When the effort started in 1985, there were 71 polio-free countries and 125 that were not. By the end of 2012, there were 193 polio-free countries with only Nigeria, Afghanistan, and Pakistan classified as polio endemic.
The polio vaccine that also includes inoculation against other childhood diseases costs less than $1.

To effectively keep polio in check, every child must be immunized. The effort requires an ongoing immunization program in countries that are polio free.
Others have joined forces with Rotary in the bid to free the world’s children of polio with the most notable being the Bill Gates Foundation.
Most of us are fortunate not to have a grasp of what polio can do.
We can’t comprehend 11-year-olds being forced to crawl around because their legs are useless.
I’ve known three people who were stricken with polio that were infected here in California in the 1940s and in the 1950s.

Charla McCollum was lucky to have a fairly mild case.

In this case, “luck” meant tiring easily when she walked and always being in pain.
Paul Yokote was confined to a wheelchair due to not being able to use his legs at all.
The third victim, Jesse, was a classmate in the third grade that used two forearm crutches to get around.
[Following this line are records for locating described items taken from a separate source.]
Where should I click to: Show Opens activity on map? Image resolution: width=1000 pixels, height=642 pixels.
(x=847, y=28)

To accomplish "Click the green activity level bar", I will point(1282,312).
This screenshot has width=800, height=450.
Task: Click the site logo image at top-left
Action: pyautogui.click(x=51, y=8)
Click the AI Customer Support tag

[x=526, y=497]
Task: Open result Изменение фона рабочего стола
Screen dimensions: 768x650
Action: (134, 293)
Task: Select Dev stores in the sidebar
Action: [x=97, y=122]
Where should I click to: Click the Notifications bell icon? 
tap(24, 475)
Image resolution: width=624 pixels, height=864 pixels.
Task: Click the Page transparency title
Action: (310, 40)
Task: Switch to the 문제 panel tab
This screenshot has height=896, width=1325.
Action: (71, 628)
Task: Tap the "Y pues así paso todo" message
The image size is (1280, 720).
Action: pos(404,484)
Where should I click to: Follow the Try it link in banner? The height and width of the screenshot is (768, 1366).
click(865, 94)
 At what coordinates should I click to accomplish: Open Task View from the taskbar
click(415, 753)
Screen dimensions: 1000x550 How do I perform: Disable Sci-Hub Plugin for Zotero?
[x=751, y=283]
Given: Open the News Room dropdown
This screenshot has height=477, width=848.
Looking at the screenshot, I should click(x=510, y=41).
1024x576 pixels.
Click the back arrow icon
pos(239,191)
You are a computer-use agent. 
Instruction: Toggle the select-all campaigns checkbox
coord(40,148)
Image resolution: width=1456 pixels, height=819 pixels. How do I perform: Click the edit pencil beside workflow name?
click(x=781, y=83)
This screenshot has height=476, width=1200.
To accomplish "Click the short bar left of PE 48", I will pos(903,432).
He had one good leg. Polio had severely weakened the other.
Ironically, Jessie had contracted polio in 1962.

It was the same year that my mom took me to a polio clinic in Roseville where the vaccine was encased in a sugar cube.
Jessie was one of 910 new polio cases in the United States during 1962. Just two years earlier before the Salk vaccine became widely available, there were 45,000 new polio cases in one year.

Salk was hailed as a national hero.

It was understandable as every adult living in the 1950s had grown up knowing someone who was paralyzed or had died from polio.
Here we are in the United States some 73 years later and most of us never think about polio.
Making polio that inconsequential on a worldwide basis has been an unwavering goal of Rotary since 1985.
Just 100 years ago in the 1920s, a major polio endemic in this country had parents forbidding their children from swimming and doing routine childhood activities due to fear that the highly communicable virus was transmitted by coming into contact with water.

Today we have no such fears.
Rotary International has vowed not to rest until the word “polio” no longer strikes fear in the hearts of parents anywhere on the face of the earth or the actual virus cripples a child for life.
But guess what.

In 2024, there was a resurgence in polio with 62 new cases worldwide.

This is just years after annual new case count had dropped to a few a year.

If you think that can’t happen in the United States, guess again.

There were 10 countries that unexpectedly had a polio resurgence in 2024.

The reason?

The countries had children that their parents did not see the value of getting the polio vaccine.

Sound familiar?

This is not to say vaccine exceptions should not be allowed.

It’s to point out dropping all vaccine requirements for children — who are far from fully developing their immune system as much as nature and their bodies will allow,  and then dropping them into close proximity with 900, give or take, other kids seven hours a day — might not be a great idea.

Play with fire and the chances are someone is going to get burn.

While you’re at it, why not burn the facts that vaccines, when all things are weighed, have given countless people life who otherwise would have died or been crippled for life.

The numbers make the vaccine miscues a speck of dust compared to a mountain.

That is not to dismiss the pain and suffering of those who suffer side effects.

It is just to point out the body count without vaccines would soar to terrifying levels.